DigitalGlobe Chief Executive Jeffrey R. Tarr said most recent decline was “geopolitical,” but he did not address whether Russia’s market has closed to DigitalGlobe competitors to the same extent.
Russia was the most dramatic reason for the overall drop of 7.3 percent in Longmont, Colorado-based DigitalGlobe’s non-U.S. government revenue. Other unidentified commercial customers also purchased less imagery.
In addition, DigitalGlobe’s decision early this year to remove the aging Ikonos satellite from service has forced a renegotiation of contracts with some of the company’s Direct Access Program (DAP) customers, who sign long-term contracts to purchase a set amount of capacity, often with the ability to directly task the satellites over their territory.
In a conference call with analysts, Tarr said the DAP customers’ transition to the company’s other satellites — four are in operation — should return that market to growth later this year. The current 12-month backlog of orders from DigitalGlobe’s 10 DAP customers as of March 31 stood at $70.5 million, up 9 percent from a year ago.
Also growing is DigitalGlobe’s business in the Middle East and China. While China has begun to launch its own satellites with a ground resolution of around 1 meter, DigitalGlobe’s 30-centimeter imagery, available from its WorldView-3 satellite, gives the company the same advantage in China that it has in other nations with lower-resolution domestic satellites, Tarr said.
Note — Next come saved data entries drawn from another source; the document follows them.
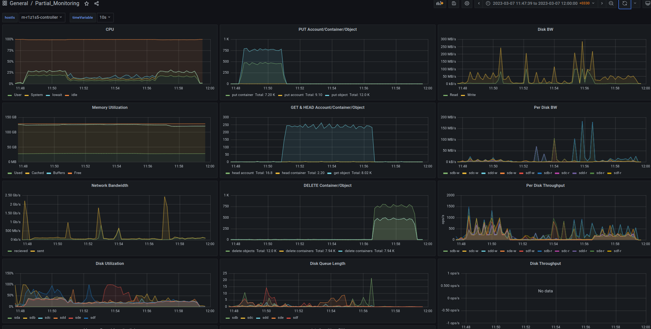Cycle view mode with monitor icon
This screenshot has height=329, width=651.
tap(647, 3)
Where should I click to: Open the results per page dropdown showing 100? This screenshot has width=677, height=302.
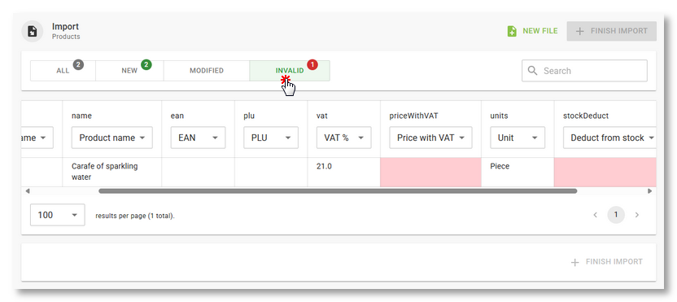click(x=58, y=215)
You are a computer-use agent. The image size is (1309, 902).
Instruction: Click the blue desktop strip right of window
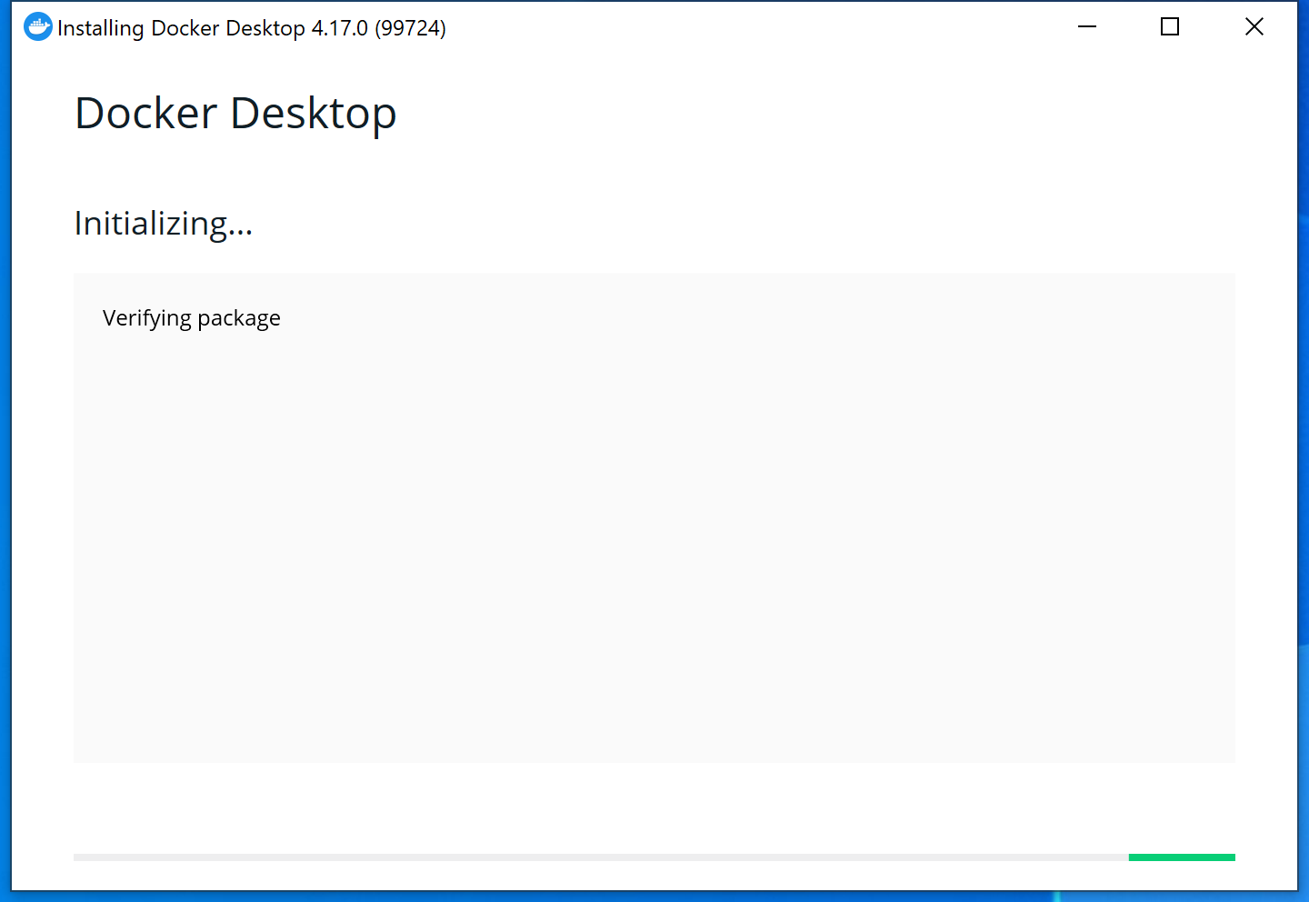[1304, 455]
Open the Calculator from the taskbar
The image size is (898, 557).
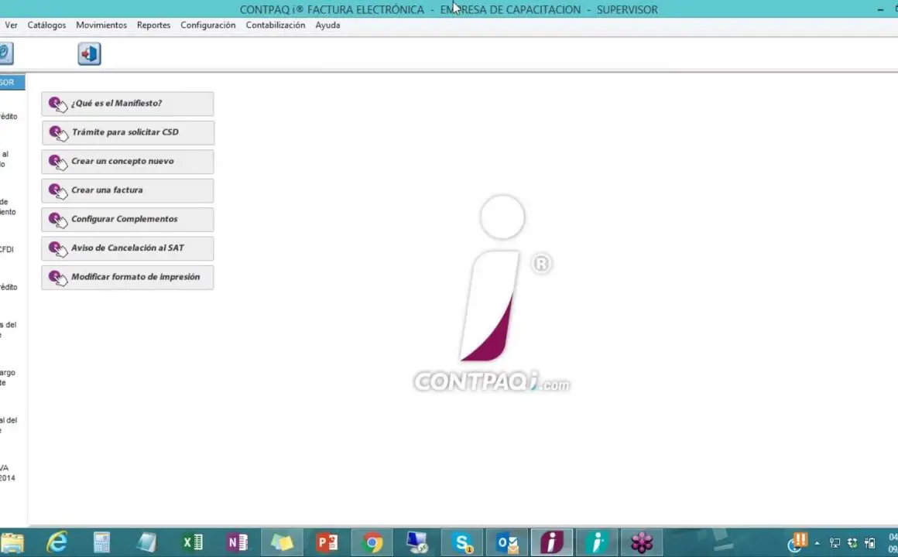point(102,542)
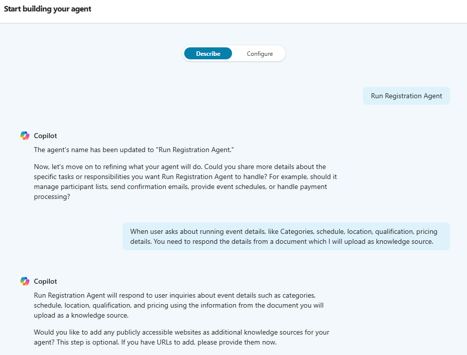Click the Copilot name above the name-updated reply
The image size is (467, 355).
45,136
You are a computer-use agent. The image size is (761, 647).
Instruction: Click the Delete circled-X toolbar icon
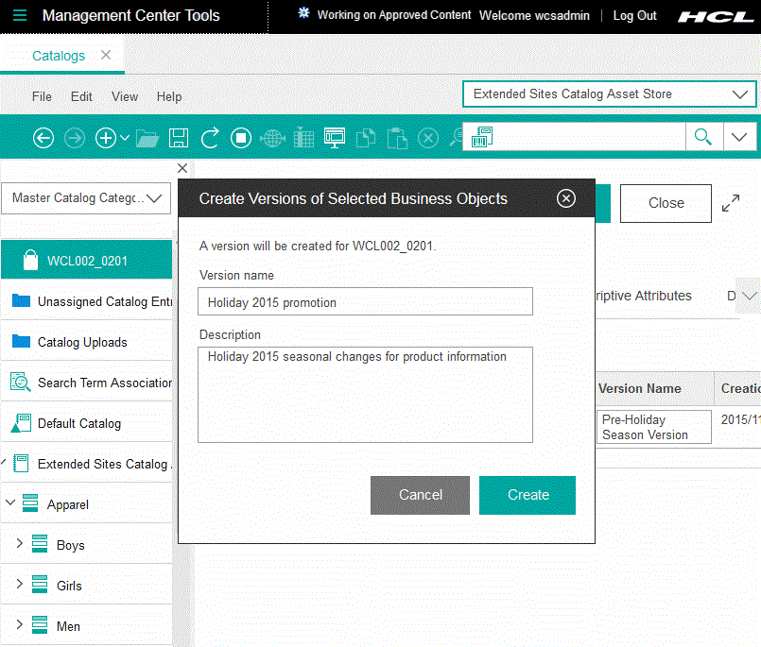(x=428, y=138)
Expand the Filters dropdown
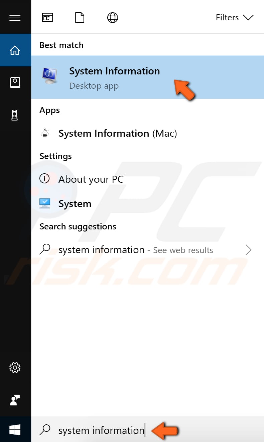 [235, 17]
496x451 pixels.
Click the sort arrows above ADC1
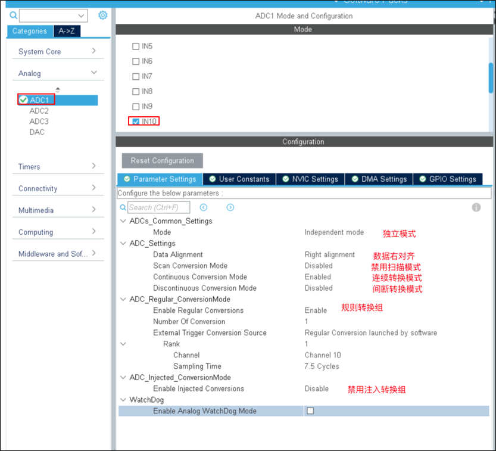coord(58,89)
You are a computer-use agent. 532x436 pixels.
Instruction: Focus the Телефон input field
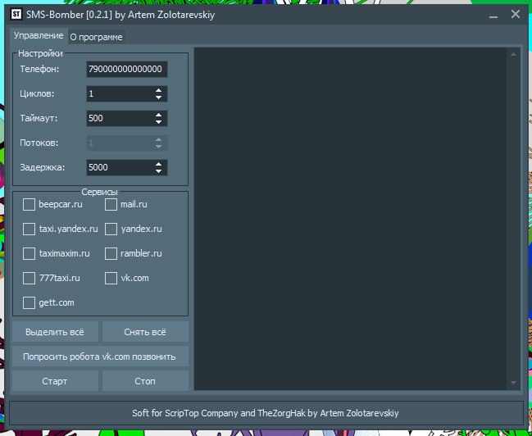click(x=126, y=70)
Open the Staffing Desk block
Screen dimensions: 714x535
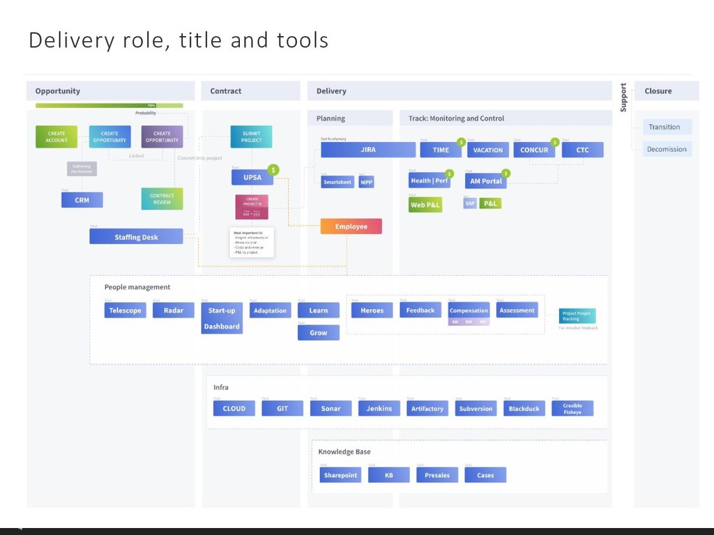[136, 237]
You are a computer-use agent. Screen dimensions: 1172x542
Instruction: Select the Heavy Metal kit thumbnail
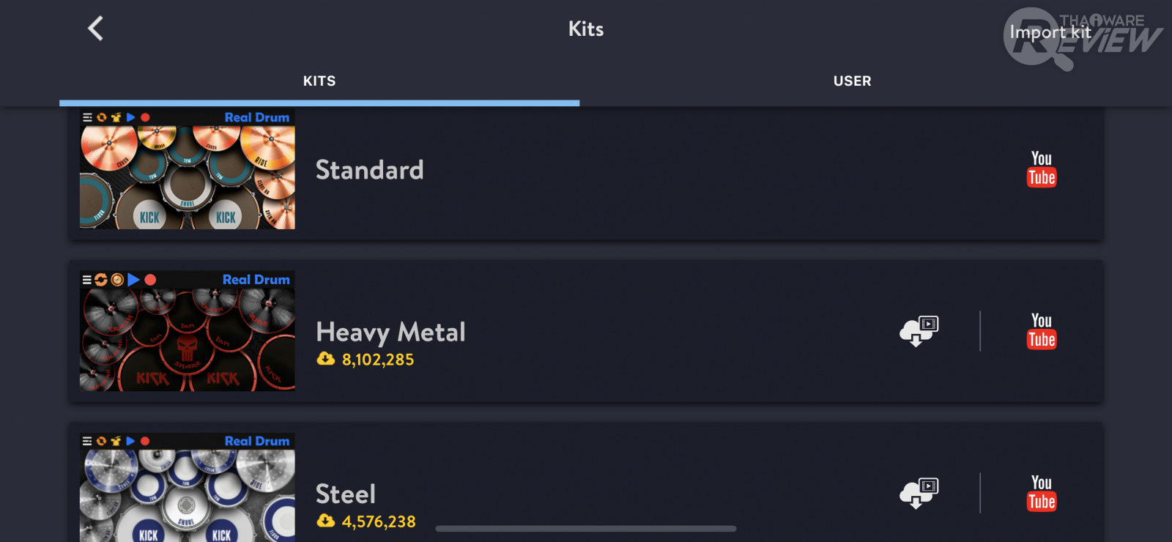click(x=188, y=331)
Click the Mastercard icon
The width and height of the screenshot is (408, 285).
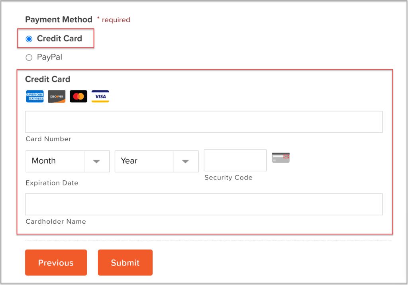[x=78, y=96]
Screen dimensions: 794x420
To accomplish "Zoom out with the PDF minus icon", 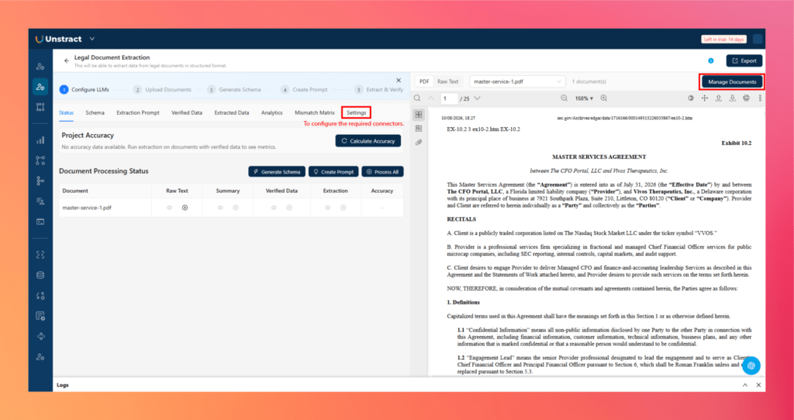I will (564, 98).
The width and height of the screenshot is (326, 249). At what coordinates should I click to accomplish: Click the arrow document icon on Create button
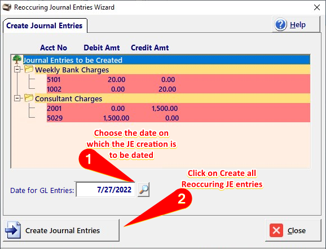[x=13, y=230]
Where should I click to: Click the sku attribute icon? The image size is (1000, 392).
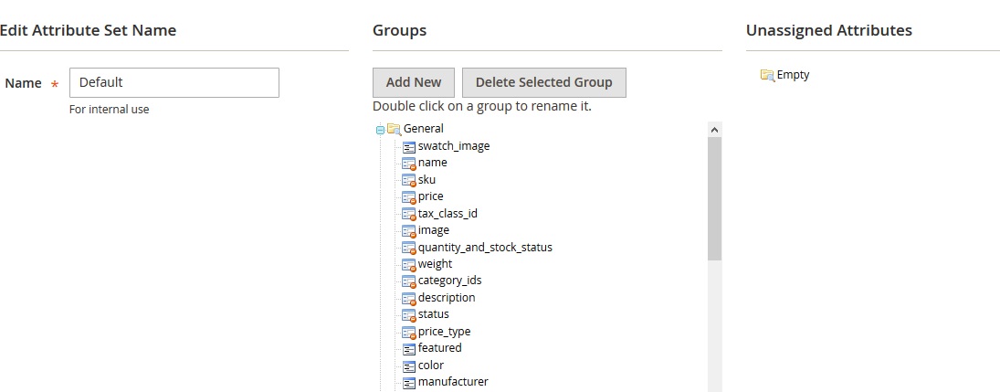409,180
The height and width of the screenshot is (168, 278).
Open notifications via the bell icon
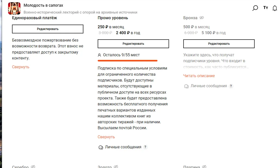[275, 8]
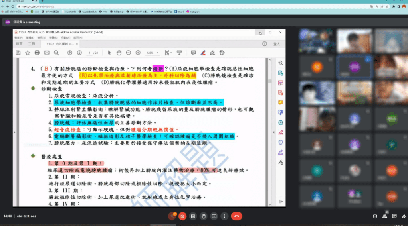Select the Hand pan tool
The image size is (408, 226).
pos(119,53)
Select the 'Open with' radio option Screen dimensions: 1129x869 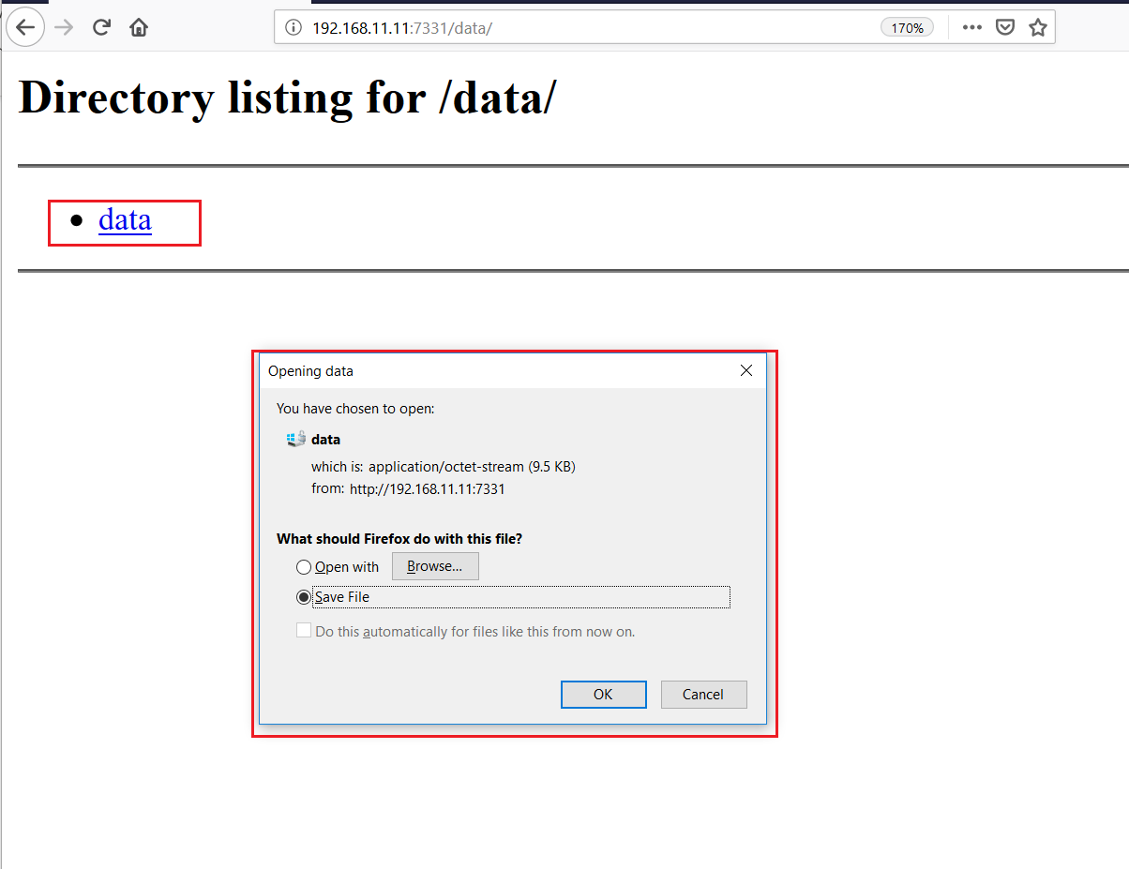point(304,567)
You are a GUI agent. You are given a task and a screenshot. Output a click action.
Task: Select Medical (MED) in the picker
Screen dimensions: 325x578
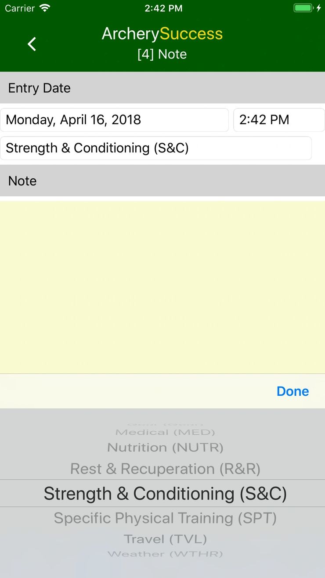point(165,432)
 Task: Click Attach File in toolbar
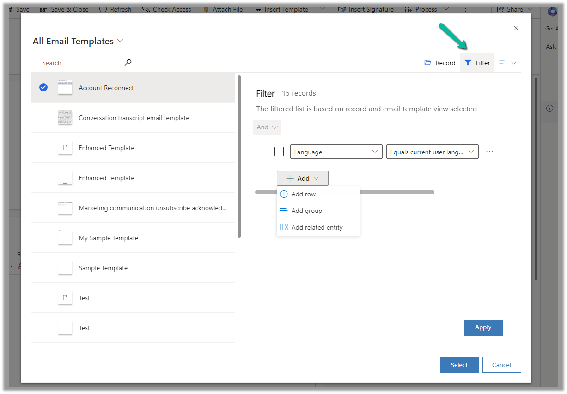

To broaden the company’s higher-resolution product offering, and to make a higher percentage of high-resolution imagery available to commercial customers, DigitalGlobe has removed its WorldView-4 satellite, formerly named GeoEye-2, from storage to prepare for a mid-2016 launch aboard a U.S. Atlas 5 rocket.
Now out of storage, WorldView-4 will be refitted with “certain necessary enhancements” as undergoes preparations for launch. Tarr declined to specify what enhancements would be done, saying only that they would not require the company to increase capital spending this year beyond the $110 million already announced.
The brightest spot in DigitalGlobe’s picture remains the U.S. National Geospatial-Intelligence Agency’s EnhancedView contract, which accounted for nearly 50 percent of its $169.4 million in revenue for the three months ending March 31.
Total revenue was up 8 percent over the same period a year ago, with U.S. government revenue up 17.6 percent, due in part to the entry into service of WorldView-3 and the EnhancedView contract’s resulting step-up in monthly payments.
DigitalGlobe is gradually building its archive of 30-centimeter imagery. The company has multiple competitors in Europe, the Middle East and Asia, and many governments are now buying their own satellites for their domestic use. But DigitalGlobe remains the sole provider of commercially available 30-centimeter imagery.
WorldView-4, offering roughly the same resolution as WorldView-3, will permit DigitalGlobe to address more commercial demand since much of WorldView-3’s capacity is reserved for the U.S. government under EnhancedView.
Tarr said the company has been successful in driving price increases for 30-centimeter imagery for those customers, including many governments, that insist on the highest-possible image sharpness.
Tarr had told investors that a 30-centimeter product would also allow the company to go toe-to-toe with the global aerial-imagery market. Tarr reiterated that during the April 30 call, saying today’s market for 30-centimeter aerial imagery is valued at between $900 million and $1 billion per year.
Longer term, DigitalGlobe is likely facing a new competitor as the U.S. and other governments gradually open commercial airspace to unmanned vehicles. Tarr said he could imagine DigitalGlobe partnering with one or more drone operators to as part of a multiplatform commercial offer, just as the company has done with aerial image providers.